How to load one line at a time from a pickle file?

2 Answers

You can write pickles incrementally to a file, which allows you to load them incrementally as well.

Take the following example. Here, we iterate over the items of a list, and pickle each one in turn.

>>> import cPickle
>>> myData = [1, 2, 3]
>>> f = open('mydata.pkl', 'wb')
>>> pickler = cPickle.Pickler(f)
>>> for e in myData:
...     pickler.dump(e)
<cPickle.Pickler object at 0x7f3849818f68>
<cPickle.Pickler object at 0x7f3849818f68>
<cPickle.Pickler object at 0x7f3849818f68>
>>> f.close()

Now we can do the same process in reverse and load each object as needed. For the purpose of example, let's say that we just want the first item and don't want to iterate over the entire file.

>>> f = open('mydata.pkl', 'rb')
>>> unpickler = cPickle.Unpickler(f)
>>> unpickler.load()
1

At this point, the file stream has only advanced as far as the first object. The remaining objects weren't loaded, which is exactly the behavior you want. For proof, you can try reading the rest of the file and see the rest is still sitting there.

>>> f.read()
'I2\n.I3\n.'

166

answered Oct 30 '22 02:10

Alex Smith

Since you do not know the internal workings of pickle, you need to use another storing method. The script below uses the tobytes() functions to save the data line-wise in a raw file.

Since the length of each line is known, it's offset in the file can be computed and accessed via seek() and read(). After that, it is converted back to an array with the frombuffer() function.

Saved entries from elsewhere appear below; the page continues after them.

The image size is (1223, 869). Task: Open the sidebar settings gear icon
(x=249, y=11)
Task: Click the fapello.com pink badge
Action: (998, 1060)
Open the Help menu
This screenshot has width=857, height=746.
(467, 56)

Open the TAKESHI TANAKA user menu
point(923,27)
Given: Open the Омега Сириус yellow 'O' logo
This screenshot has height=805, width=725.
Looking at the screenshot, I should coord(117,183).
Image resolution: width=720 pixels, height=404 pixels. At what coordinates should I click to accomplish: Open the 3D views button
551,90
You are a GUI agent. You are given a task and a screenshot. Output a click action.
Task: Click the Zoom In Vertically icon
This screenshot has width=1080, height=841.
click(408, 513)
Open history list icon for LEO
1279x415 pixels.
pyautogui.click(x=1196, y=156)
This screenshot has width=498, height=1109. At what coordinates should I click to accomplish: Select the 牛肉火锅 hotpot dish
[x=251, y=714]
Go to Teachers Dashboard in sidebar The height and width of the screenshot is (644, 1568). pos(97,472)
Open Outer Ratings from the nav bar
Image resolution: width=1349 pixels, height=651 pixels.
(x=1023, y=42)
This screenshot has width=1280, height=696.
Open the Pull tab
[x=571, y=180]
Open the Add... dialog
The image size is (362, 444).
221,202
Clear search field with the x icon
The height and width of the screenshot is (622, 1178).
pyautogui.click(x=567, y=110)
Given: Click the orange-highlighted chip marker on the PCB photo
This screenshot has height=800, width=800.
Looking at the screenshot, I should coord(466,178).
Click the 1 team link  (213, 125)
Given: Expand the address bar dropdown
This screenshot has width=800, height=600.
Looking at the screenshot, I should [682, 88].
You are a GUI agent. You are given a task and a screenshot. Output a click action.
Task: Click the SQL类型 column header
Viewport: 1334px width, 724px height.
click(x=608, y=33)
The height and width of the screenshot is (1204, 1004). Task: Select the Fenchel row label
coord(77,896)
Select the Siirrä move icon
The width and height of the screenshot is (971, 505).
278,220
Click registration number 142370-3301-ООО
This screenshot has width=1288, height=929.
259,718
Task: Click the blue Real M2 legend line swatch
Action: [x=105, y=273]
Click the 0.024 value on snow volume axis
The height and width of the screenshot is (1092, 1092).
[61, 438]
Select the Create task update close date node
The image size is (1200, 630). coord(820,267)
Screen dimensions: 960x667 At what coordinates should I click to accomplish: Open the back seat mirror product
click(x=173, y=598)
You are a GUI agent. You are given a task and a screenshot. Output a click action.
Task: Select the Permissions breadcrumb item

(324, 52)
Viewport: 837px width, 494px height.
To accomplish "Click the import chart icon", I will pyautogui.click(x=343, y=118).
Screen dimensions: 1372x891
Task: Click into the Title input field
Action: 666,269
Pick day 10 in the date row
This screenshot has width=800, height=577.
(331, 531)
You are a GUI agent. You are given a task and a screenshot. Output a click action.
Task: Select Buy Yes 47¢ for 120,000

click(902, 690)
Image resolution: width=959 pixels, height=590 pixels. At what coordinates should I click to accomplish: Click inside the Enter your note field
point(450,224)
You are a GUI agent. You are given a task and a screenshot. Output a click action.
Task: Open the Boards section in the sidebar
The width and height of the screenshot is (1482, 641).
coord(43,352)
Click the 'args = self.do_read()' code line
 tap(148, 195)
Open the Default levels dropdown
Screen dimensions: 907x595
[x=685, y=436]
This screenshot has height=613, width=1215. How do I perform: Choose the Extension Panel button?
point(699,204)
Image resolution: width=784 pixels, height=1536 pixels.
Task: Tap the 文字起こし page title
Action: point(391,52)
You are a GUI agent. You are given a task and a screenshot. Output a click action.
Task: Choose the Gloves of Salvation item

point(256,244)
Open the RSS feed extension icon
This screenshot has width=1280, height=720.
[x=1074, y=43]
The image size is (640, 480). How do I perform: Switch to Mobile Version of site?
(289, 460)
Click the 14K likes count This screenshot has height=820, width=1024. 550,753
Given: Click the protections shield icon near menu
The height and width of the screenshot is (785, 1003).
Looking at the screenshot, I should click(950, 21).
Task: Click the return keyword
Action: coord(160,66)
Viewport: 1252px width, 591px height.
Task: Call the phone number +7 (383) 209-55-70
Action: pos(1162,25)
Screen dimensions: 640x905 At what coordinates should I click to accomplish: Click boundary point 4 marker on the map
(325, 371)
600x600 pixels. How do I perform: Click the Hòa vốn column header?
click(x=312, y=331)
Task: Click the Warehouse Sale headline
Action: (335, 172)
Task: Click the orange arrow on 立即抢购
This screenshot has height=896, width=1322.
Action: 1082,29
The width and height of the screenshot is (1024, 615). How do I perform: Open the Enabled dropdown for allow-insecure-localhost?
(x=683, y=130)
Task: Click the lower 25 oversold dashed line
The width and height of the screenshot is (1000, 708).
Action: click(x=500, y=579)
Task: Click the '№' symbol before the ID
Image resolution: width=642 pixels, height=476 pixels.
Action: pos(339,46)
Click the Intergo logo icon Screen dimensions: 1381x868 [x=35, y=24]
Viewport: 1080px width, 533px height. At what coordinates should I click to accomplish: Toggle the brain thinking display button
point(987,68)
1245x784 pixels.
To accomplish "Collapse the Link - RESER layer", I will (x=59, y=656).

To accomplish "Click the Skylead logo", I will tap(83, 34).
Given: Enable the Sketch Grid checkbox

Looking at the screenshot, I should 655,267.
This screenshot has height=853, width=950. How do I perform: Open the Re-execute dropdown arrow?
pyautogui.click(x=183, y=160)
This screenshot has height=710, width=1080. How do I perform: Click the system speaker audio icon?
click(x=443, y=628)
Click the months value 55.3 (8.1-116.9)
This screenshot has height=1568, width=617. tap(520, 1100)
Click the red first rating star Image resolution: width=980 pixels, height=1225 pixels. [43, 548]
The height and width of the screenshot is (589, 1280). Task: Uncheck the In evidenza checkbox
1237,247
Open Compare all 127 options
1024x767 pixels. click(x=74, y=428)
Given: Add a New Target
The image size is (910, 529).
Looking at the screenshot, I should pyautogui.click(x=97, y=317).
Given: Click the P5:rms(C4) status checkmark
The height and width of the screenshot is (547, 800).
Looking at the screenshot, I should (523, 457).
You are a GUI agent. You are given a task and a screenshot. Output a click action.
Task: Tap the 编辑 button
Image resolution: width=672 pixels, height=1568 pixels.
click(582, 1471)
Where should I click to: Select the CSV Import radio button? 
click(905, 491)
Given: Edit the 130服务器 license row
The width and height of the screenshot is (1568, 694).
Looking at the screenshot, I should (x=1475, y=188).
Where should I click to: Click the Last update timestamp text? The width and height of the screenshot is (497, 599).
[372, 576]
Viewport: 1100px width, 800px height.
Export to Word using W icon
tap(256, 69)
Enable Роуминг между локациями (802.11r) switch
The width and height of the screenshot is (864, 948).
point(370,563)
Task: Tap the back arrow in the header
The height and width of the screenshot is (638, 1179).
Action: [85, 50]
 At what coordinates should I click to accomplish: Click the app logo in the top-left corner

The big disclaimer however is that the size of the array in not saved (this could be added as well but requires some more complications) and that this method might not be as portable as a pickled array.

As @PadraicCunningham pointed out in his comment, a memmap is likely to be an alternative and elegant solution.

Remark on performance: After reading the comments I did a short benchmark. On my machine (16GB RAM, encrypted SSD) I was able to do 40000 random line reads in 24 seconds (with a 20000x40000 matrix of course, not the 10x10 from the example).

from __future__ import print_function
import numpy
import random

def dumparray(a, path):
    lines, _ = a.shape
    with open(path, 'wb') as fd:
        for i in range(lines):
            fd.write(a[i,...].tobytes())

class RandomLineAccess(object):
    def __init__(self, path, cols, dtype):
        self.dtype = dtype
        self.fd = open(path, 'rb')
        self.line_length = cols*dtype.itemsize

    def read_line(self, line):
        offset = line*self.line_length
        self.fd.seek(offset)
        data = self.fd.read(self.line_length)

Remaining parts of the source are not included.